Code: // Mandelbrot iteration of a single point But it could also be the case that my understanding of the idea only really applies to Julia sets, not to the Mandelbrot set. Title: Re: smooth external angle of Mandelbrot set? Post by: claude on May 06, 2014, 06:29:11 PM I'm not looking for the fastest way, just the easiest to understand. Here's what I did: For each exterior pixel, trace its external ray through the C plane outwards accumulating bits in reverse order as you pass each dwell band - once the ray endpoint exceeds the bailout radius then reverse the bitstring. That gives you a path through the binary decomposition grid, you can use the final angle of the original iterate (once it passes the bailout radius) to get local coordinates within each binary decomposition cell for a bit more smoothing. http://www.math.nagoya-u.ac.jp/~kawahira/programs/mandel-exray.pdf has an algorithm for tracing rays from outwards in, it needs a bit of fiddling to trace from inwards out - in particular when crossing dwell bands you need to check which of the two angle doubling preimages is closer to the current ray endpoint (which you choose determines one bit of the output angle bitstring). Here's one image I made (still from a video), using the angle field and potential to map a hyperbolic tiling to the exterior: http://mathr.co.uk/mandelbrot/2013-08-20_mandelbrot_exterior_hyperbolic_tiling.png Title: Re: smooth external angle of Mandelbrot set? Post by: laser blaster on May 06, 2014, 07:51:32 PM Wow, that's really cool! This opens up the door for some cool texture effects.
Title: Re: smooth external angle of Mandelbrot set? Post by: billtavis on May 06, 2014, 09:31:39 PM thanks everyone for the responses! I've got a great place to start from with the explanations and code
Title: Re: smooth external angle of Mandelbrot set? Post by: David Makin on June 12, 2014, 03:02:20 PM I realise I'm a little late to this but I've been away from fractaling for a while.
I wrote this a while ago and I spent a long time fiddling to get my version correct to as great a depth as possible. Here's my code from mmf3.ucl for Ultra Fractal: ************* Code: MMF3-FieldLines {Title: Re: smooth external angle of Mandelbrot set? Post by: David Makin on June 12, 2014, 08:21:26 PM Theere's a later version of my formula for field lines - though somewhat extended to include smooth iteration, distance estimation and distance estimation angles in my class formulas for UF - mmf.ulb called "MMF Field Estimator"
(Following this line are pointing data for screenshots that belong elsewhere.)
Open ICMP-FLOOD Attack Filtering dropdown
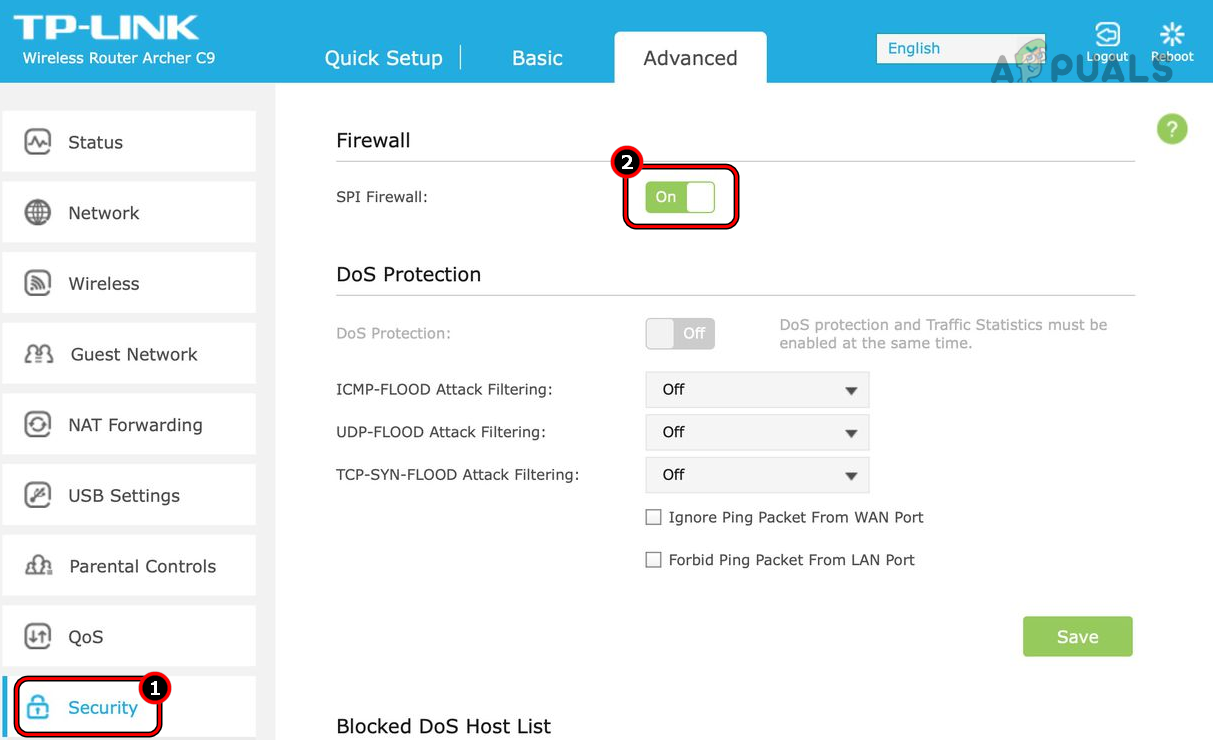Image resolution: width=1213 pixels, height=747 pixels. point(756,390)
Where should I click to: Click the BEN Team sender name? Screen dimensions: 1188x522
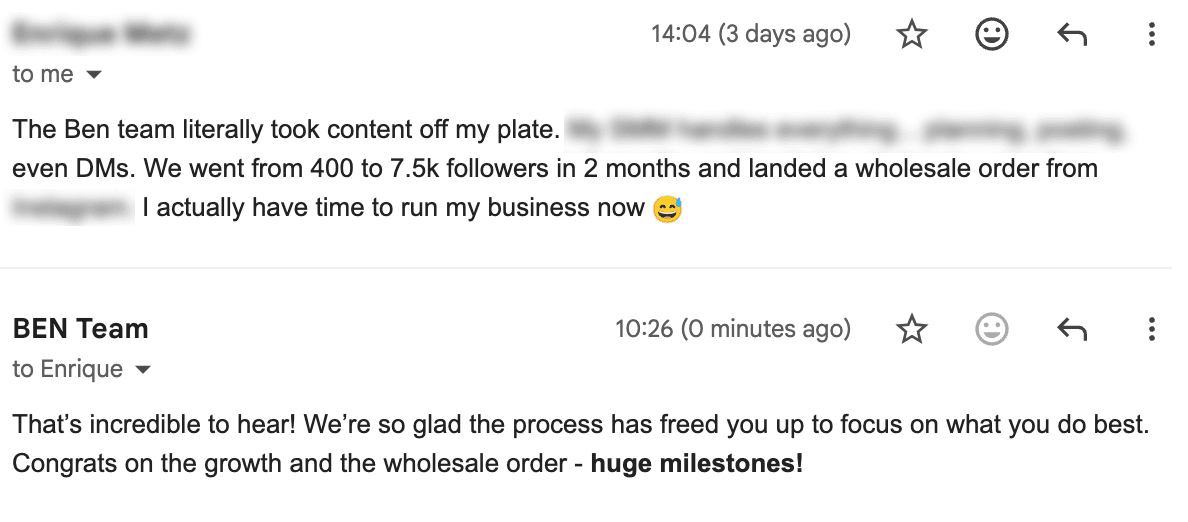click(80, 329)
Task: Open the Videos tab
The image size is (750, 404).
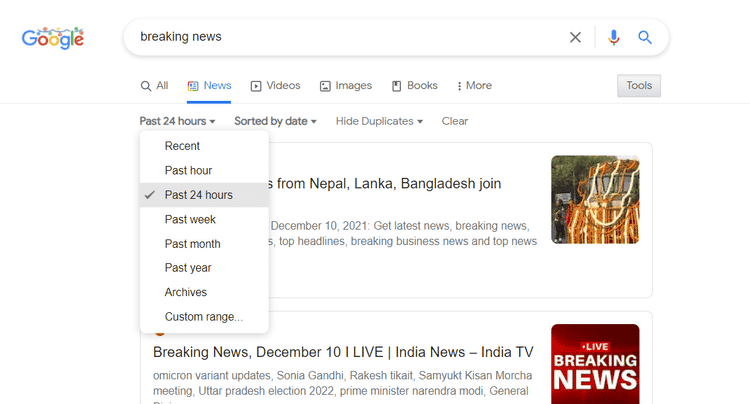Action: pos(275,86)
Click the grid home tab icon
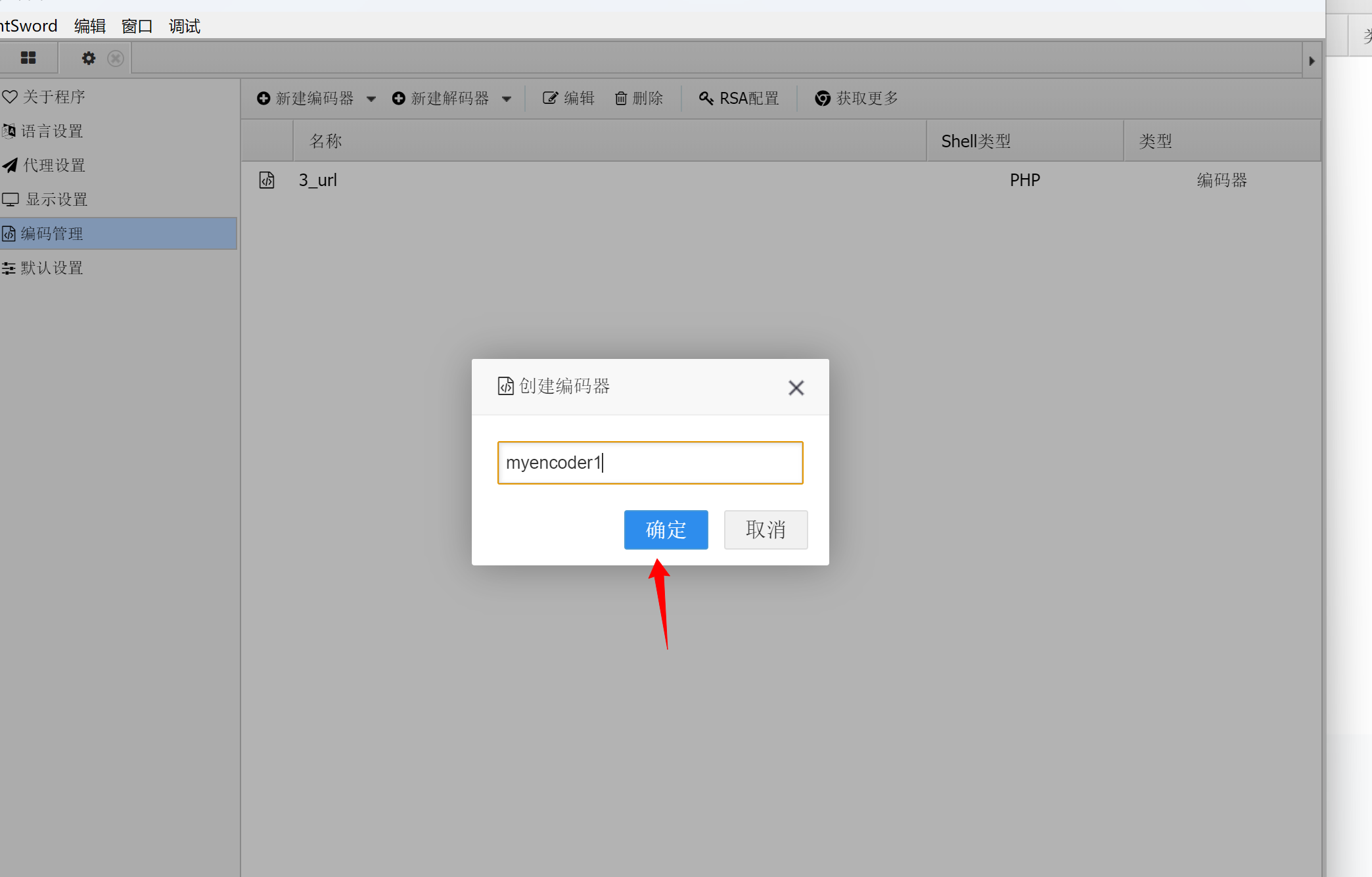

It's a UF class formula so not quite so easy to follow but I think it should be clear enough. I boiled down "corrections" to field lines that work in most places but at the moment require manual adjustment to work properly - these are the two parameters that can be modified by the user to fix errors in the field lines, unfortunately you can't always fix them everywhere in view even then but this is about as close as you can get I think. I tried including the MMF Field Lines code here but unfortunately it's too long, it's in mmf.ulb in te Ultra Fractal Formula database at: http://formulas.ultrafractal.com/ (http://formulas.ultrafractal.com/) Title: Re: smooth external angle of Mandelbrot set? Post by: billtavis on June 13, 2014, 07:00:37 PM thanks David! I'll look through that code and see what I can get from it, what I have now isn't entirely satisfactory. I guess I should be learning more about UltraFractal as well! I don't think I've ever tried that one
Title: Re: smooth external angle of Mandelbrot set? Post by: billtavis on February 19, 2015, 05:59:47 PM Thank you everyone for your input. I was finally able to get what I was looking for: a very smooth external angle rendering that I can understand (and yes it's very slow to calculate). I solved it by pretending that from every pixel, I drop a ball and let it roll downhill away from the set. Once it reaches a very large distance from the set, I use it's angle on that large circle. Every step of the ball rolling requires computing the gradient at its current location, which requires a full set of iterations. This is why it's so slow. However the advantage is that by decreasing the step size and using 4th order Runge-Kutta integration I was able to get it quite accurate:
(https://38.media.tumblr.com/9ae232eb91320d1e77402e0320f7463d/tumblr_njtoknk8SA1tre1zbo1_400.gif) Title: Re: smooth external angle of Mandelbrot set? Post by: Adam Majewski on February 19, 2015, 06:26:38 PM cool. Src code with extensive description is welcome
Title: Re: smooth external angle of Mandelbrot set? Post by: youhn on February 19, 2015, 06:27:32 PM That looks nice, like arms scanning/touching the 2D boundary of the set. :)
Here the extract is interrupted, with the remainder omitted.